By about noon today we quit being layabouts and took off for an excursion around the Lone Pine area. The western horizon is filled up with the Sierras and Mount Whitney is front and center. Whitney is hard to ignore.
We crossed US-395 from our RV park and drove up Whitney Portal Road which ascends from about 4000′ elevation to 8200′. Anybody that wants to go higher will be walking. Driving all the way to the top of the road confirms my theory that the closer you get to a mountain, the less you will see. The drive up and back is a bit exhilarating because the road is steep and curvy along the edge of the massive rock mountains but the views of the mountains and the valley far below are fantastic. This is not a good road for impaired driving; errors will be fatal.
We drove most of the way down from the Whitney Portal trailhead and turned north through an area called the Alabama Hills. This is an area with fantastic rock formations that must look real Western-Movieish because scores of western movies were filmed in these rocks. Strangely, the movie Gunga Din was also filmed here but I thought that flick was supposed to take place in India. The road is washboard gravel through the Hills but we were going to go slowly anyway because the scenery is terrific here.

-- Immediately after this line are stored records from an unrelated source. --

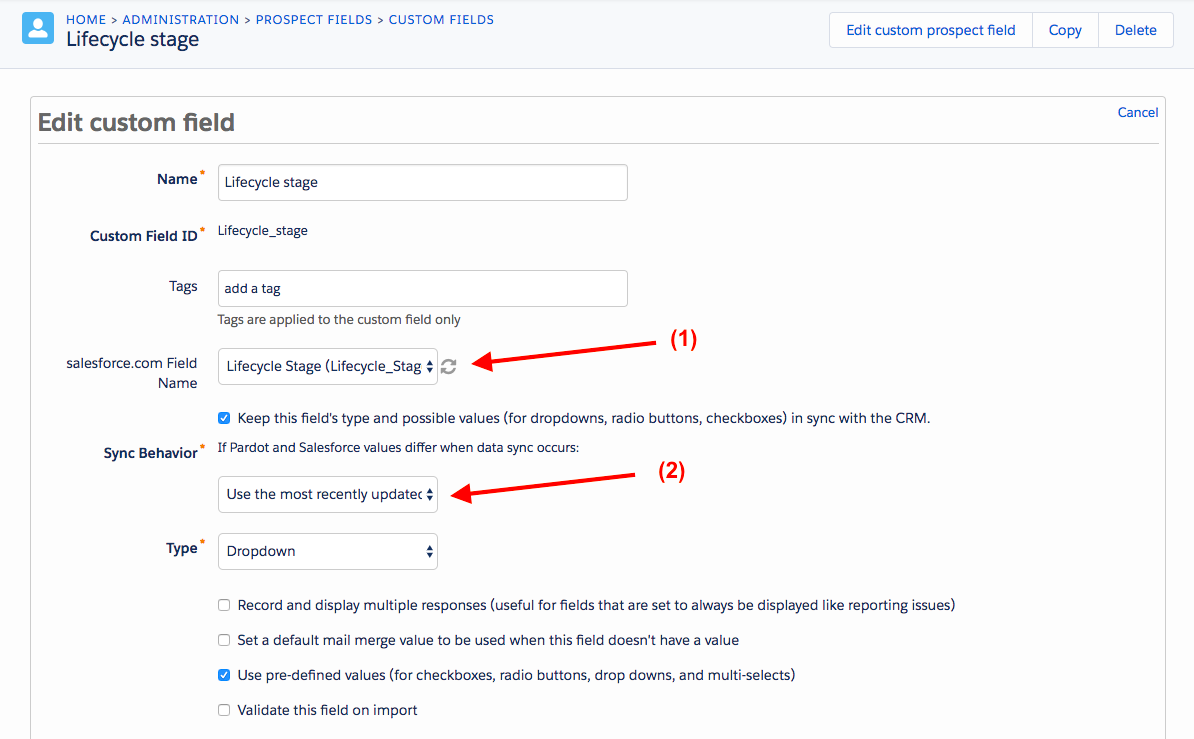Image resolution: width=1194 pixels, height=739 pixels.
Task: Toggle Keep field's type in sync checkbox
Action: tap(224, 418)
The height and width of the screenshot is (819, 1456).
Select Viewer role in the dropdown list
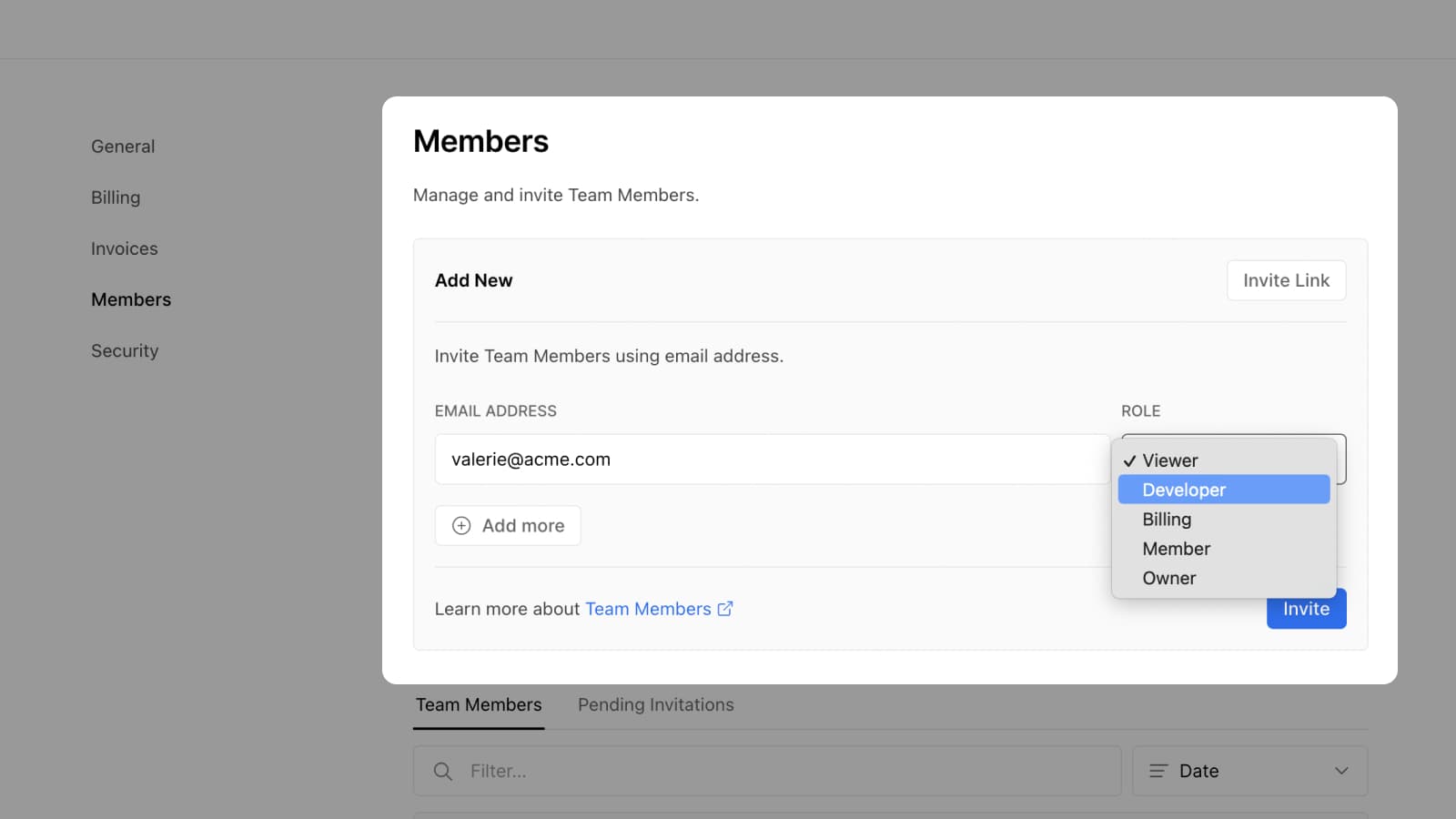pos(1170,460)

We eventually found our way out of the Alabama Hills, despite the complete lack of dirt road signs anywhere west of 395. We turned north and went to Manzanar National Historic Site a few miles away. They have a good visitor center there where almost all Americans can learn about being xenophobic zealots and putting all the people of a certain race into concentration camps. In 1942, Franklin Roosevelt signed an executive order empowering the Army to round up all those of Japanese ancestry, including U.S.citizens, and to imprison them without trial or compensation for lost assets due to internment. Nobody put in the camps had done anything wrong other than to have Japanese ancestors. Although WWII was fought against the Russians, Germans and Italians in addition to the Japanese, only those with Japanese ancestry were imprisoned. No person in Manzanar was ever charged or convicted of treason. Plenty of German-Americans were spies but free to operate with abandon.
Manzanar housed 10,000 people on one square mile in crummy buildings without heat or water. It is very hot here in the summer and below freezing in the winter. Very windy and dusty conditions prevail. Despite the miserable conditions, folks from the camp made the place better by installing Oriental gardens, a Kendo dogo, hospitals, schools, assembly buildings and shops throughout the camp. They worked on the production of U.S. war material while imprisoned in this shithole.
I think of those in the U.S. who believe that putting whole segments of the population in concentration camps while “extreme vetting” or Homeland Security trial backlogs delay them on their way to deportation. Eleven million Mexican citizens? All the Muslims? Syrians?
We should know better and if we don’t, those that advocate imprisonment of U.S. residents without trial should visit Manzanar.